Can you receive a fax while driving?
March 20, 2006 10:01 PM   Subscribe

I have a friend who is a trucker and he wants to know if there's way to receive faxes while on the road. He either wants a fax machine that could receive while he's in route or....

I was wondering if there was any decent Internet mobile connections out there that could perhaps run a laptop on the road and then he could receive faxes via a service like eFax or something similar. A printed out hard copy is essential for when he arrives at his destinations. He needs to be able to do this while on the road 'cause "time is money!" Is this a viable proposition? Any and all ideas/solutions are welcomed!
posted by thebarron to Computers & Internet (11 answers total)
 
In route, huh? Because as a trucker, he no doubt stops at Flying J Truck Stops a lot in the course of his work -- he can't have folks fax him at the next Flying J on his route, then stop there and get the fax?
posted by GaelFC at 10:11 PM on March 20, 2006


Response by poster: I forgot to mention that he drives strictly within California between the SF Bay area and the LA area. His main route is 101 and occasionally I-5 up the Central Valley.
posted by thebarron at 10:17 PM on March 20, 2006


efax would convert a fax sent to an efax number into an email attachment in his inbox. The efax files aren't too big, and on a slow 20kbps GPRS connection, you could probably download a fax in 3 to 5 minutes. Printing would be tougher, either he'd have to use a laptop printing on a truck stop printer, or have a portable printer in his truck.

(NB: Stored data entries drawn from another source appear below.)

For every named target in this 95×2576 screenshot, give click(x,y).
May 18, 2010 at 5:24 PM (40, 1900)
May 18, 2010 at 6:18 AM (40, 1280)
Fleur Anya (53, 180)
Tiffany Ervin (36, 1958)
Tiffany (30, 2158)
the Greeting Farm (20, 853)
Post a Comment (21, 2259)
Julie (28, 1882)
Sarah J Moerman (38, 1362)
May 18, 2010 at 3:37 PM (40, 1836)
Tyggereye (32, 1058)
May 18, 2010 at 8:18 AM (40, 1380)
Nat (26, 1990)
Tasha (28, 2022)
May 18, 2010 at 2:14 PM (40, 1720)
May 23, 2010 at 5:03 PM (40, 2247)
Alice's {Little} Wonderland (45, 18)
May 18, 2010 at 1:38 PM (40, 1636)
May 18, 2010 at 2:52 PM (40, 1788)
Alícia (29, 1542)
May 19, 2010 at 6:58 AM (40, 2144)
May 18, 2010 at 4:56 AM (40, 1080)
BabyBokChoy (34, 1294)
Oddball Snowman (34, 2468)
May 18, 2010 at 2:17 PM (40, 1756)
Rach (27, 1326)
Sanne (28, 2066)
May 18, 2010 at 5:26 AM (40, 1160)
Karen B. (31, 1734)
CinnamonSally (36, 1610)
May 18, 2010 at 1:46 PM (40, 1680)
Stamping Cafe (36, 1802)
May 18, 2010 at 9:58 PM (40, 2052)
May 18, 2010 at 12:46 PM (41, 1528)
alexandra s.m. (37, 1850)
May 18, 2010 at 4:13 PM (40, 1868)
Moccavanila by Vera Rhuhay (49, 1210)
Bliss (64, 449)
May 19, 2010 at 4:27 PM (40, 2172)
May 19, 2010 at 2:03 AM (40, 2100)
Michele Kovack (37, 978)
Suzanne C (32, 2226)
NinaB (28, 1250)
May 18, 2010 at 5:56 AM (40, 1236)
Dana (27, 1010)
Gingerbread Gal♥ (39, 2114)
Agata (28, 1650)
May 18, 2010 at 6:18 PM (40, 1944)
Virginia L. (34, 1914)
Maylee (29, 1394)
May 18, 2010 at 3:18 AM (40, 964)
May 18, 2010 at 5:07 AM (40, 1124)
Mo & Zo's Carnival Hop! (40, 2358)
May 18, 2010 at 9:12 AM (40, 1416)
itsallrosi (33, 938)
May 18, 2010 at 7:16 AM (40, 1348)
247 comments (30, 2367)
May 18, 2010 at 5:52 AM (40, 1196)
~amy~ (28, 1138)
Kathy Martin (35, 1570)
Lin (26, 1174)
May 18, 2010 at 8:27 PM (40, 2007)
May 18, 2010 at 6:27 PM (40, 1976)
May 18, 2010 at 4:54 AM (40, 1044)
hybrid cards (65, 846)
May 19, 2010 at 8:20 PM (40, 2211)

It doesn't seem too hard to do actually. An efax account is about ten bucks a month and on t-mobile, an unlimited VPN GPRS connection with your phone is $20 a month (he'll need a bluetooth phone and a laptop that has bluetooth to use it wirelessly as a modem).
posted by mathowie at 10:23 PM on March 20, 2006


This looks like a clue -- Obviously your friend would need a device that matches the available services in the area.
posted by krisjohn at 10:54 PM on March 20, 2006


He is looking for fax to email. If you search for unified messaging, you will find choices. I have not tried them, but voicefaxemail.com for $5/month will do the receive part. With a portable printer, a laptop, and wireless internet you could print your email/fax while on the go.
posted by gearspring at 11:05 PM on March 20, 2006


The Possio PM-70 cellular fax thingie seems to be available in the us at www.hightech-store.com.
posted by insomnus at 12:02 AM on March 21, 2006


Why does he need to print? Just annotate the fax form electronically, fax it back via efax. Done.
posted by mmdei at 2:59 AM on March 21, 2006


Probably the most reliable way to have his "fax machine" always reachable would be to use some service like eFax or the like to receive the faxes, then get a laptop with a cellular data service to download the faxes that get emailed to him via his fax service. Might not be the most economical approach, but it would give him internet access (slow) on the road.
posted by jduckles at 4:06 AM on March 21, 2006


Any EVDO account will work nicely, but GPRS is *much* more affordable. EVDO can be had by either Sprint or Verizon, but it's around $60-$80/month, and, just as time is money... so is money... money.

EVDO is broadband-internet that works in moving vehicles and what have you. His route would work flawlessly (Select bottom radio option) for EVDO, and he'd be able to... I don't know, stream internet radio on a laptop while he drives, too.

Of course, you'd have to use some other form of broadband-delivered fax service, like the eFax concept you mention above, but it's definitely a quick route to the internet.

GPRS, while less reliable and generally a lot slower, might do exactly what he needs. And near-every GSM carrier offers it.
posted by disillusioned at 5:34 AM on March 21, 2006


I've been using j2, another fax-to-email service, quite happily. If he's got a laptop with wifi, he can download his e-mail at a truck stop and deal with the faxes then.

Annotating faxes on-screen is a little tedious, but entirely possible (there may be better software for this than I'm using). I've got a scan of my signature that I paste in where needed, type in "X"s on forms where needed, and email-to-fax back the resulting file.
posted by adamrice at 7:45 AM on March 21, 2006


I highyly recommend godaddy's efaxing service. cheap, great interface, don't have to download any extra software. I know that wasn't exactly the question, but if it turns out efaxing is for him, try their service.